Like the quote above, this quote emphasizes that we are not to say the teachings of the church of a whole are invalid because of the lack of holiness of its members. In fact, we are all less than holy, although some are more holy or unholy than others. Still, any church would agree that they want to be judged by the message they are teaching rather than the actions its members do with the message. And though members of the Catholic Church can fail miserably, but it saints have been inspirations for the entire world.

"It seems so strange that so many Christians think the Apostles fulfilled their commission by writing the New Testament, leaving behind them no successors, nor any need for successors, with the authority the Lord had given themselves. It seems strange, for one reason, that it would mean only five of the twelve had obeyed their Master - Matthew writing a gospel, John a gospel and three brief letters, Peter two letters, James and Jude one each. Not a word written from Thomas, for instance, so ready with his tongue...
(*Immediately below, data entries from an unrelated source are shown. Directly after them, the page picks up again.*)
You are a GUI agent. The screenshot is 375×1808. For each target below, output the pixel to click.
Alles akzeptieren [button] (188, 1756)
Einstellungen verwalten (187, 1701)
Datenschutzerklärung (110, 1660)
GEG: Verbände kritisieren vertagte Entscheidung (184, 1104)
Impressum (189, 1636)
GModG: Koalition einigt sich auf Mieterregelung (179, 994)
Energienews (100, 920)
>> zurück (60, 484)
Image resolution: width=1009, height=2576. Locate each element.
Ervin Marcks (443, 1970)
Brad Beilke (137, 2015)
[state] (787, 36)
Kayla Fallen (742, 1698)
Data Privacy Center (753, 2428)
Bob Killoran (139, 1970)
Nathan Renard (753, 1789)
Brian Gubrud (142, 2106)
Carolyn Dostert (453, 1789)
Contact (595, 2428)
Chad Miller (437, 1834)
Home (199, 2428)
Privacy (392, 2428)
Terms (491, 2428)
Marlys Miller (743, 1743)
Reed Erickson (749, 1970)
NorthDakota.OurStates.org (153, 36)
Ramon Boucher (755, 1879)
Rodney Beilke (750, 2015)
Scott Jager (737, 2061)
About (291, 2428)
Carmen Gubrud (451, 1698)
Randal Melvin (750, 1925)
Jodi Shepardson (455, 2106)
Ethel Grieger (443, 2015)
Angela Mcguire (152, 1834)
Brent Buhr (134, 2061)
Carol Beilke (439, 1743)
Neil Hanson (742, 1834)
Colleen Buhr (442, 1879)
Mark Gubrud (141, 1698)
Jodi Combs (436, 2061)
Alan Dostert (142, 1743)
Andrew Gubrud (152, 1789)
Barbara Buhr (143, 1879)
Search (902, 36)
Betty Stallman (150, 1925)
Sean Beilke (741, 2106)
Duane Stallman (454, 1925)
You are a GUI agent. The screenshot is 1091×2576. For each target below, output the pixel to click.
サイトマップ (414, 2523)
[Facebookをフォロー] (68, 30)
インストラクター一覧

It would seem strange for another reason - that the Church Christ founded would be a teaching church only for a half-century or so, in all the centuries since merely a library. Circumstances change and someone must have the authority to apply the teachings to the new circumstances; otherwise they would end up as frustrations rather than teachings. Even in the doctrines themselves there are depths which the believing mind can explore, with all the danger of error but all the rich possibilities of development. With every operation of the unstagnant mind of man upon the truth, the question must arise, "What did Christ mean?"
So it has proved. There is not a word uttered by Christ that has not met a great number of diverse interpretations, some of them intelligent, some immensely attractive, but contradicting each other. How are we to know? Without a teacher - to tell us, beyond the possibility of error, which of the various meanings is Christ's - we should have no revelation but only an ever growing pile of conundrums."

This is a beautiful, clear way of explaining some of the thoughts that went through my head before I decided to become Catholic. There were too many people running around interpreting things differently, and even though some interpretations were very intelligent, they could also be contradictory. I knew that God would no have left us to live in a world of chaos! There had to be A truth out there to find.